In this paper, we investigate the frequency domain channel estimation for multiple-input multiple-output (MIMO) single-carrier frequency-division multiple-access (SC-FDMA) systems. In MIMO SC-FDMA, code-division multiplexed (CDM) pilots such as cyclic-shifted Zadoff-Chu sequences have been adopted for channel estimation. However, most frequency domain channel estimation schemes were developed based on frequency-division multiplexing of pilots. We first develop a channel estimation error model by using CDM pilots, and then analyze the mean-square error (MSE) of various minimum MSE (MMSE) frequency domain channel estimation techniques. We show that the cascaded one-dimensional robust MMSE (C1D-RMMSE) technique is complexity-efficient, but it suffers from performance degradation due to the channel correlation mismatch when compared to the two-dimensional MMSE (2D-MMSE) technique. To improve the performance of C1D-RMMSE, we design a robust iterative channel estimation (RITCE) with a frequency replacement (FR) algorithm.
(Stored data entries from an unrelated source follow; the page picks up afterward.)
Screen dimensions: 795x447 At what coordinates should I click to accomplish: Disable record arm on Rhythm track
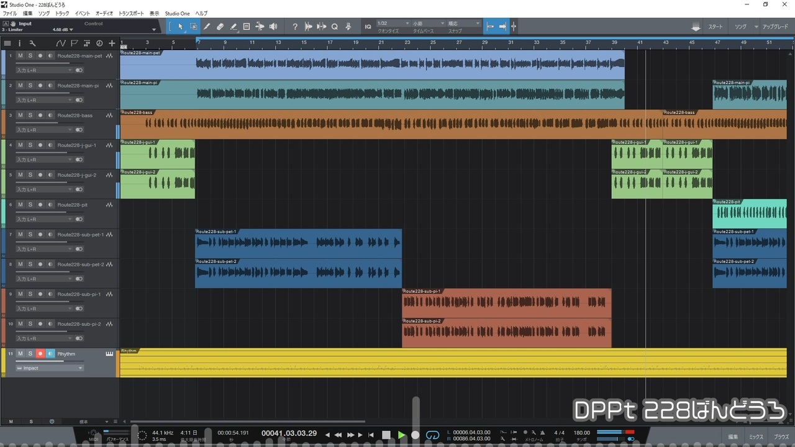click(x=40, y=354)
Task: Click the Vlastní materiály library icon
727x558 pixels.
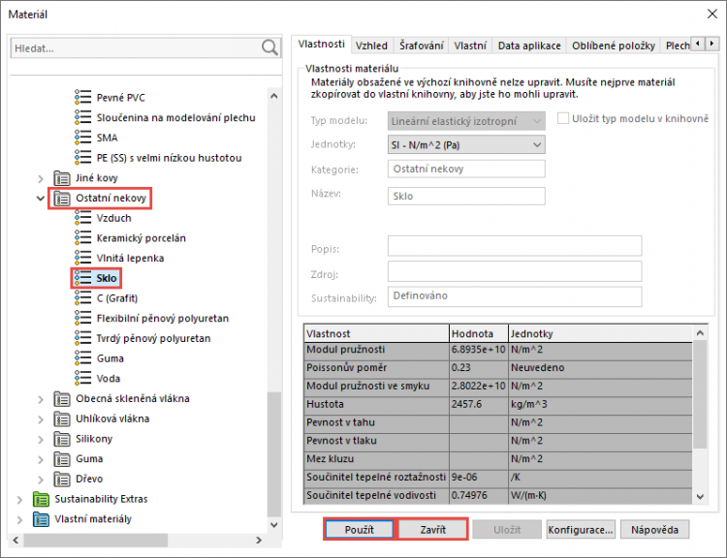Action: [x=41, y=519]
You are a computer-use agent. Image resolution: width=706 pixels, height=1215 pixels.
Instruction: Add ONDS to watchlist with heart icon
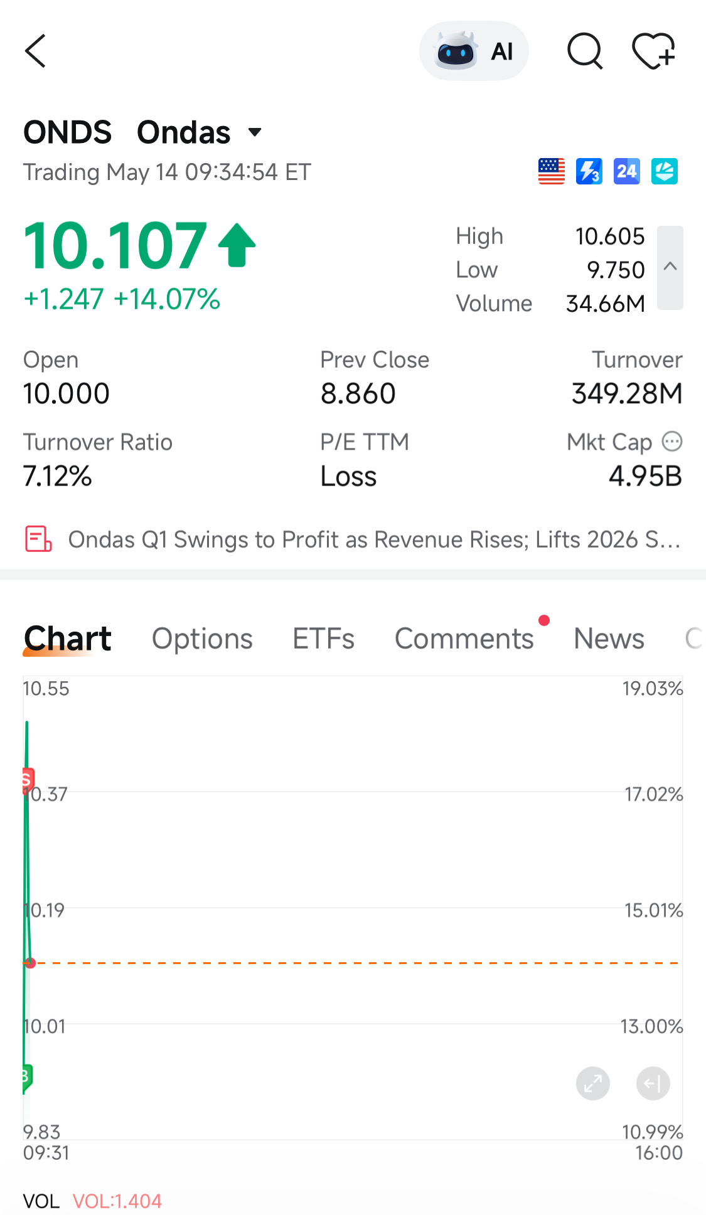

After deriving the MSE of iterative channel estimation, we optimize the FR algorithm in terms of the MSE. Then, a low-complexity adaptation method is proposed for practical MIMO SC-FDMA systems, wherein FR is performed according to the reliability of the data estimates. Simulation results show that the proposed RITCE technique effectively improves the performance of C1D-RMMSE, thus providing a better performance-complexity tradeoff than 2D-MMSE.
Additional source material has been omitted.